For people like Garrett Hayes, whose severe hemophilia A is well controlled, gene therapy isn’t something that he’s ready to pursue yet. A distance runner who trains at least five times a week, the 22-year-old Plano, Texas, resident considers himself quite healthy. He controls his condition with three weekly infusions of a recombinant factor VIII product. “It’s an old product—its early version was released in the 1990s—but it works well for me, and I’ve been using it for over a decade,” he says. “I can do the infusions at home, and they’re pretty quick—it takes about 10 minutes.”

So far, gene therapy has an excellent safety profile, but only about 100 people who have undergone treatment have had their results reported. Adverse reactions might emerge when thousands of people are using the therapy, which is one reason Hayes is hesitant. “I feel like there are many steps between what I do now, in terms of treatment options, and gene therapy,” he says. He doesn’t rule out gene therapy in the future but wants it to have a longer track record. “It isn’t like taking an allergy pill,” he adds. “You want to be really sure and confident.”

Frequently Asked Questions

Gene therapy can be daunting because it is based on complex science.
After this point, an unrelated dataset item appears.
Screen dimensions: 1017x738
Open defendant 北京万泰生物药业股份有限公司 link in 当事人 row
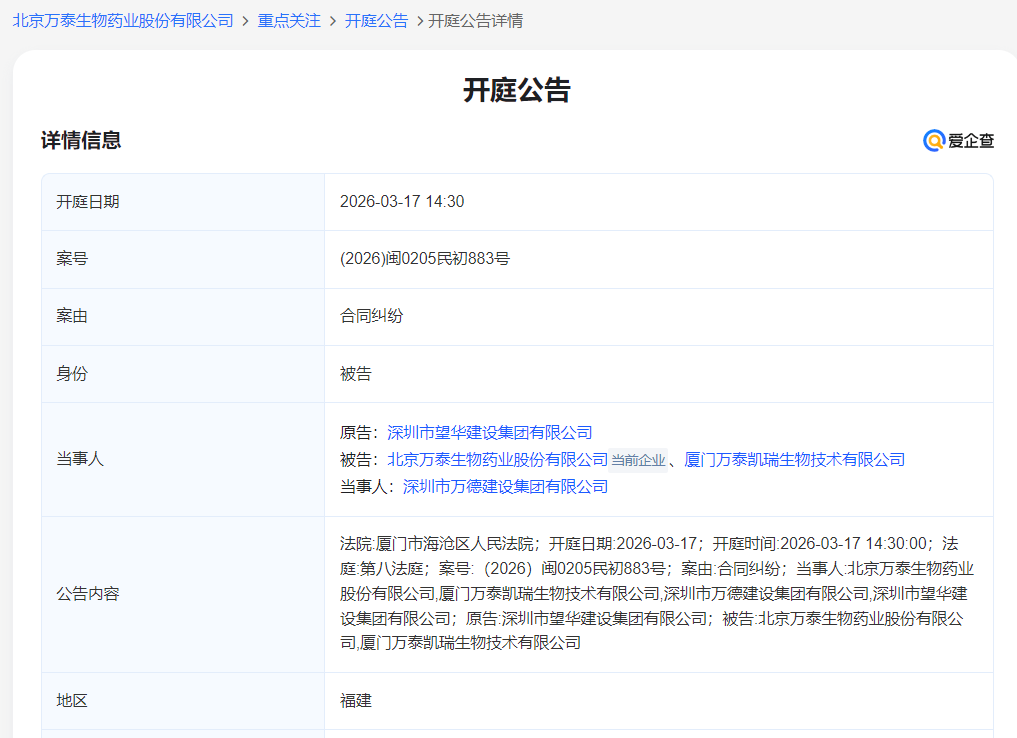pyautogui.click(x=497, y=459)
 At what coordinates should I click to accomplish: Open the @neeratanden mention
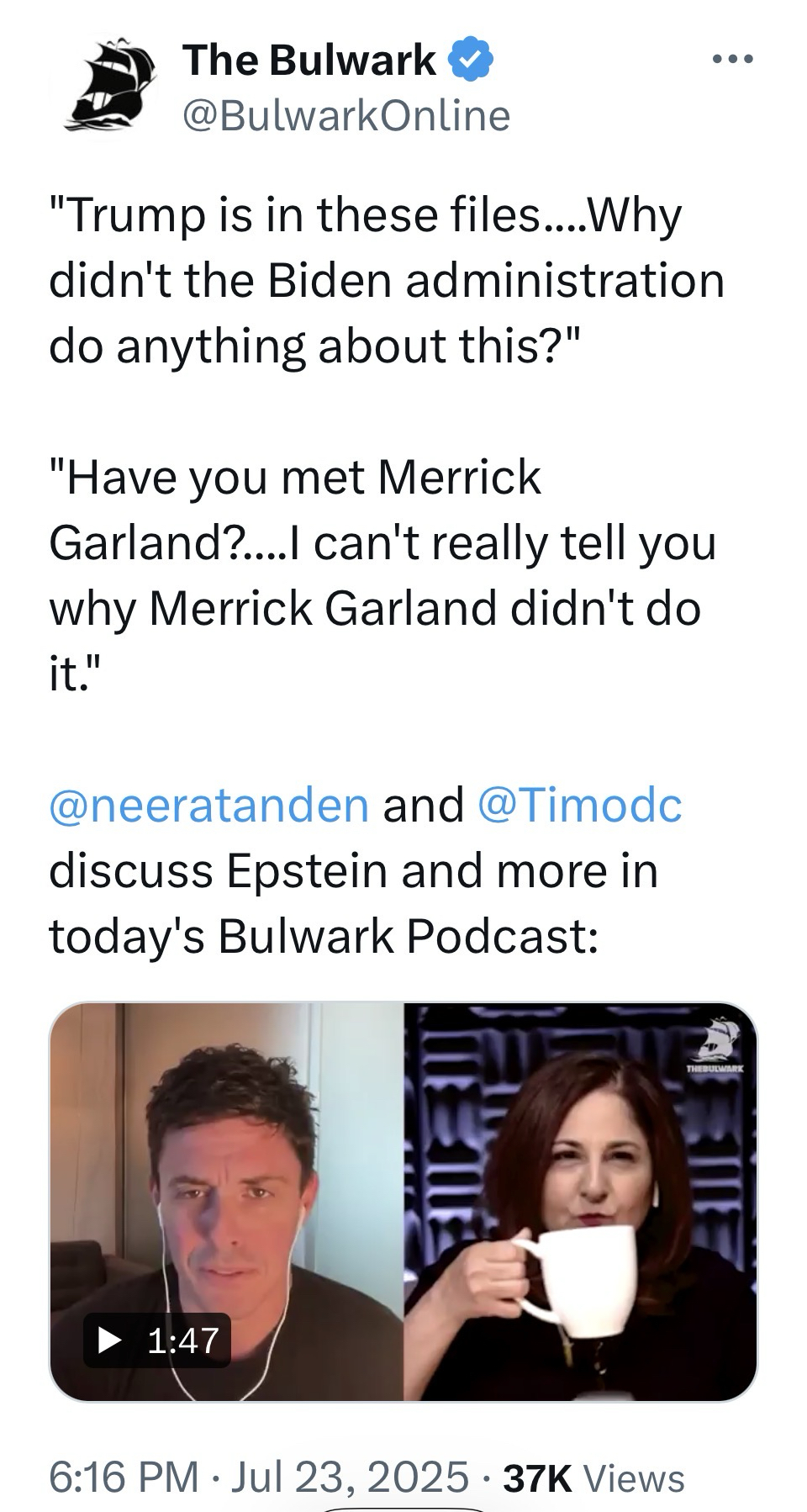[209, 805]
Following are answers to some common questions about the treatment. If you’re thinking of enrolling in a clinical trial or you’re interested in undergoing gene therapy once it is available on the market, discuss your options and concerns with your healthcare team.

What will my factor levels be after gene therapy?

Responses to gene therapy are likely to vary. Based on clinical trials to date, we don’t know how durable the treatment will be. Factor levels may be in the moderate, mild or normal hemophilia range and may fluctuate over time. Whether you will still need factor if you have an accident, injury or require surgery will depend on your factor level and is a question best discussed with a healthcare provider.

Once I receive gene therapy, will I still need annual checkups at my hemophilia treatment center?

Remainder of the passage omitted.